(Element lookup records)
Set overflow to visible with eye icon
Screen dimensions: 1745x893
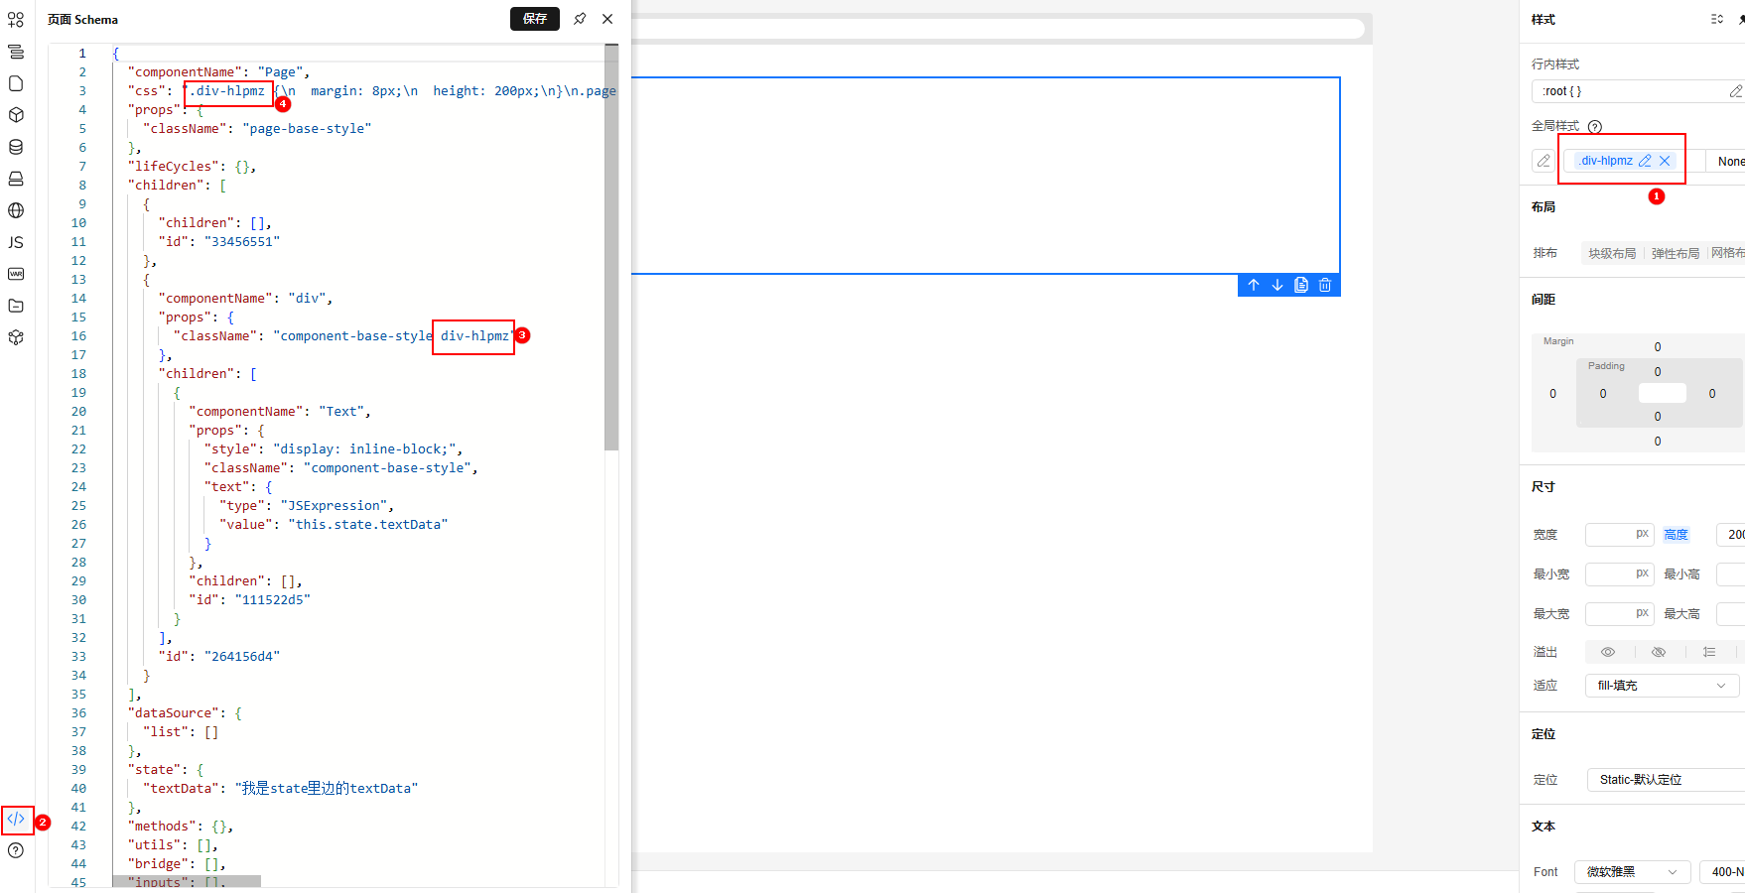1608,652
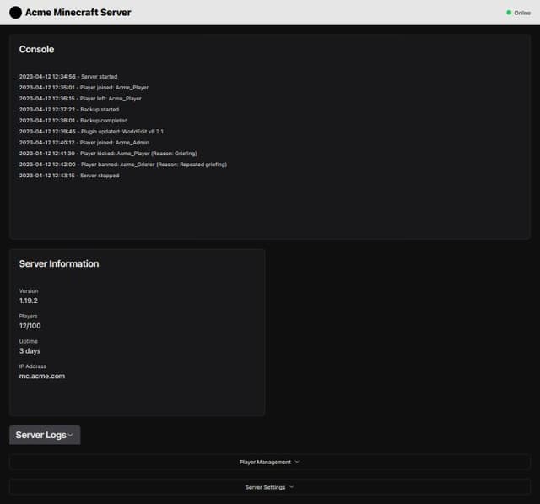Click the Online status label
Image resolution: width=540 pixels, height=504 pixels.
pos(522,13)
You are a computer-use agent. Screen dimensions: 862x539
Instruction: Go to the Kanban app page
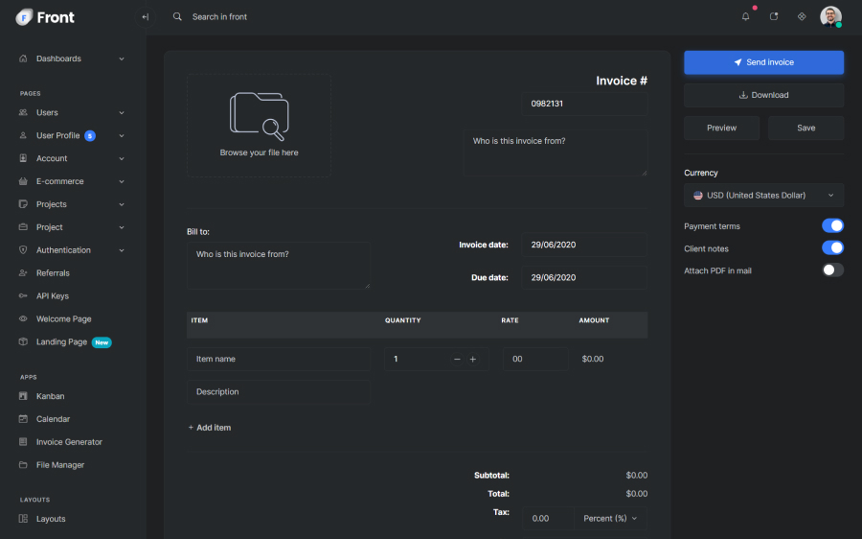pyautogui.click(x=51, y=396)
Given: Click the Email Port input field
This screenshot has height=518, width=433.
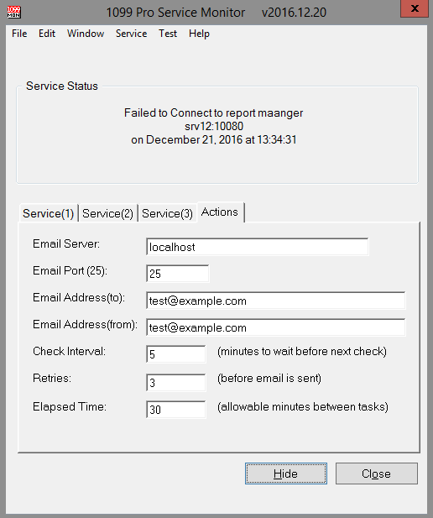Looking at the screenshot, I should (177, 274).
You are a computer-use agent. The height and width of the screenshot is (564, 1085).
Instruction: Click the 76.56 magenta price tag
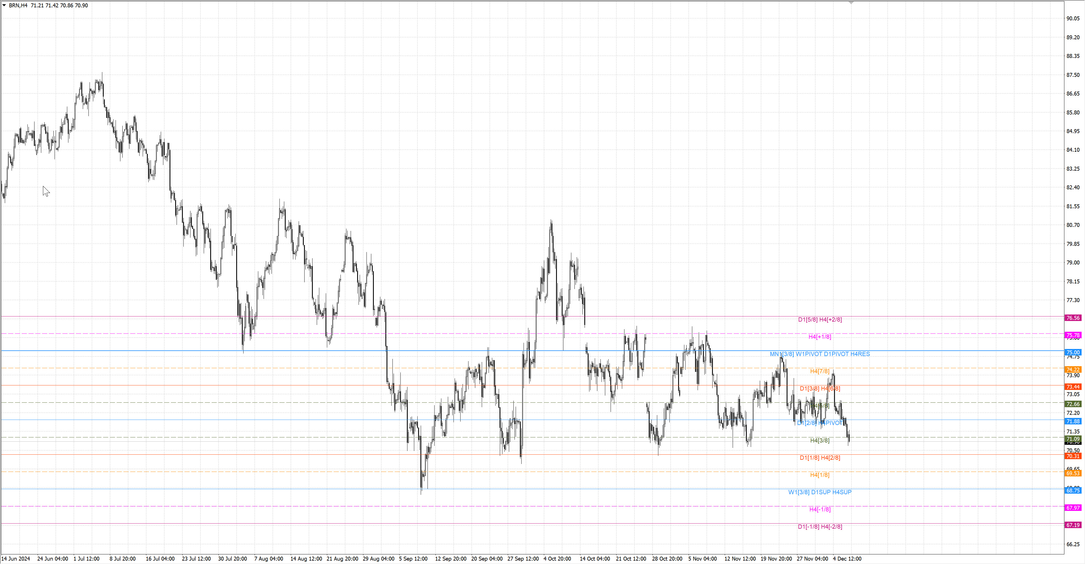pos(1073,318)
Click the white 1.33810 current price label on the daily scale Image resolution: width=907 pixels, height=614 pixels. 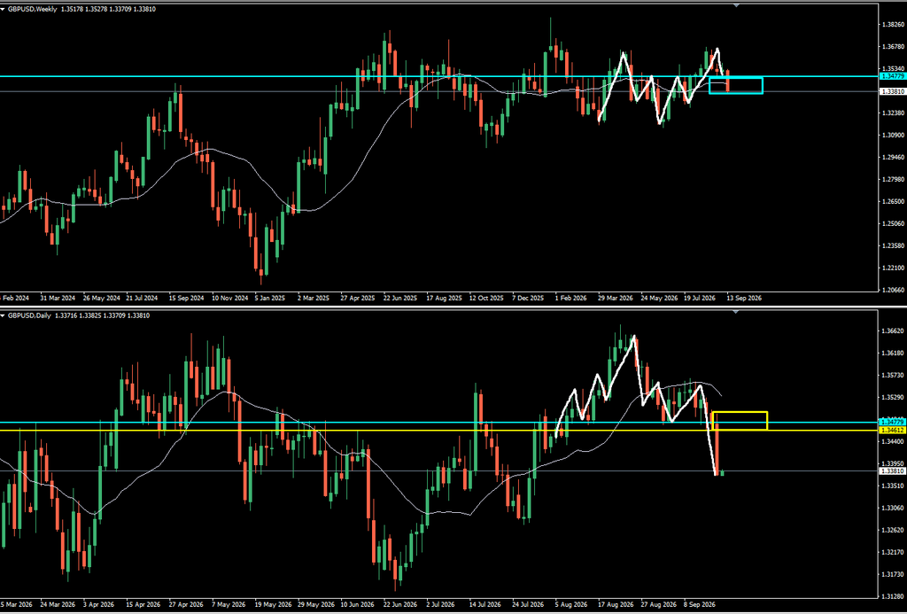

* * *

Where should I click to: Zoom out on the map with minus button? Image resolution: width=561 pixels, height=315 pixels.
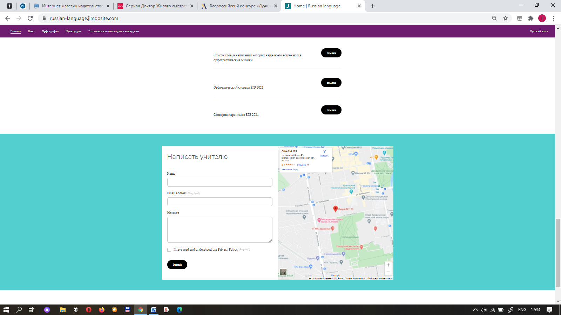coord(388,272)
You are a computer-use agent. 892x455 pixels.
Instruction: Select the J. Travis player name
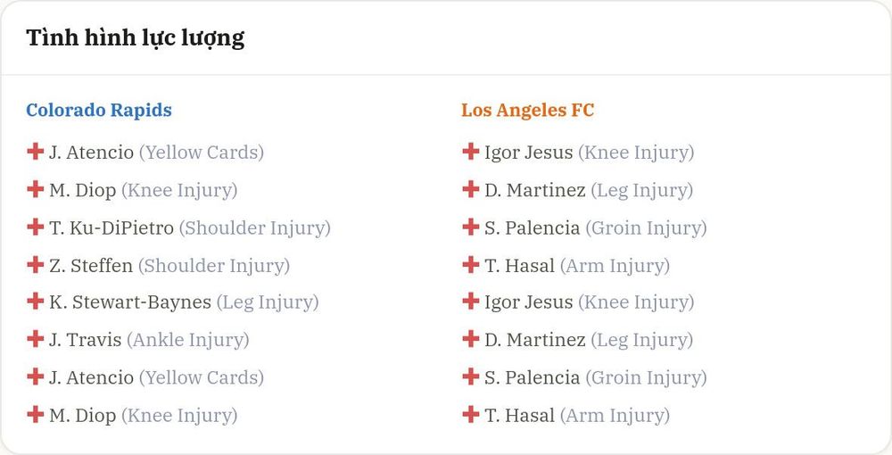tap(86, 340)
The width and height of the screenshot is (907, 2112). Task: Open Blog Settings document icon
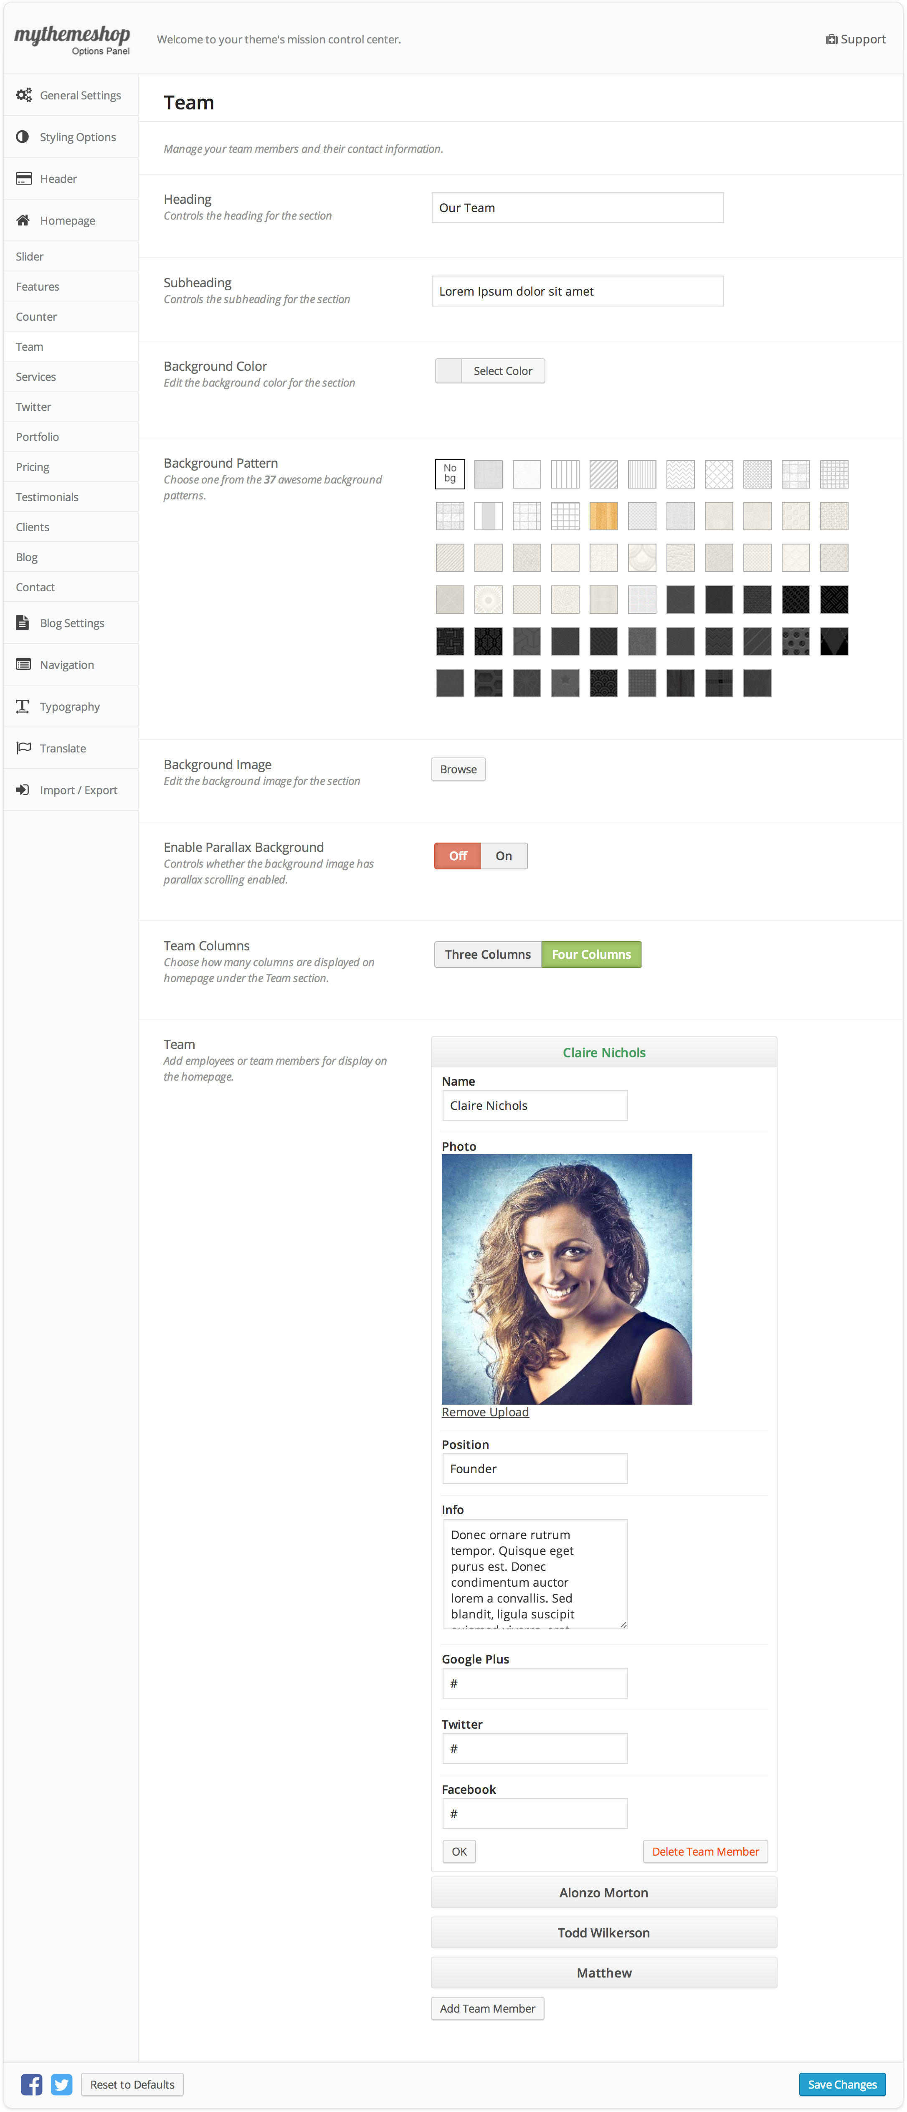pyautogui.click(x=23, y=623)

==

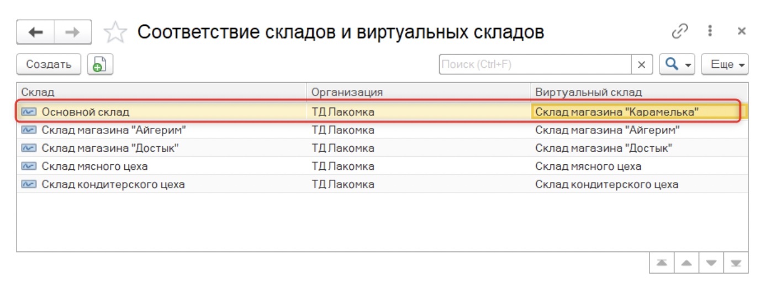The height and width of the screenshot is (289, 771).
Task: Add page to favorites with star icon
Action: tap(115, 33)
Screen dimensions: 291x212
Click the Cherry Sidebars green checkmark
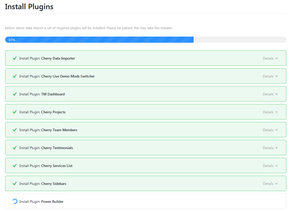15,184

■ **Your objective**:
Please present the lines starting at "You are a computer-use agent. 892x455 pixels." and ending at "pyautogui.click(x=23, y=623)" as a Markdown table with the columns Row and Line, omitting any blank lines. Keep the pictures out of the table.

■ **Written answer**:
| Row | Line |
|---|---|
| 1 | You are a computer-use agent. 892x455 pixels. |
| 2 | Instruction: Select the J. Travis player name |
| 3 | tap(86, 340) |
| 4 | The width and height of the screenshot is (907, 2112). Task: Open Blog Settings document icon |
| 5 | pyautogui.click(x=23, y=623) |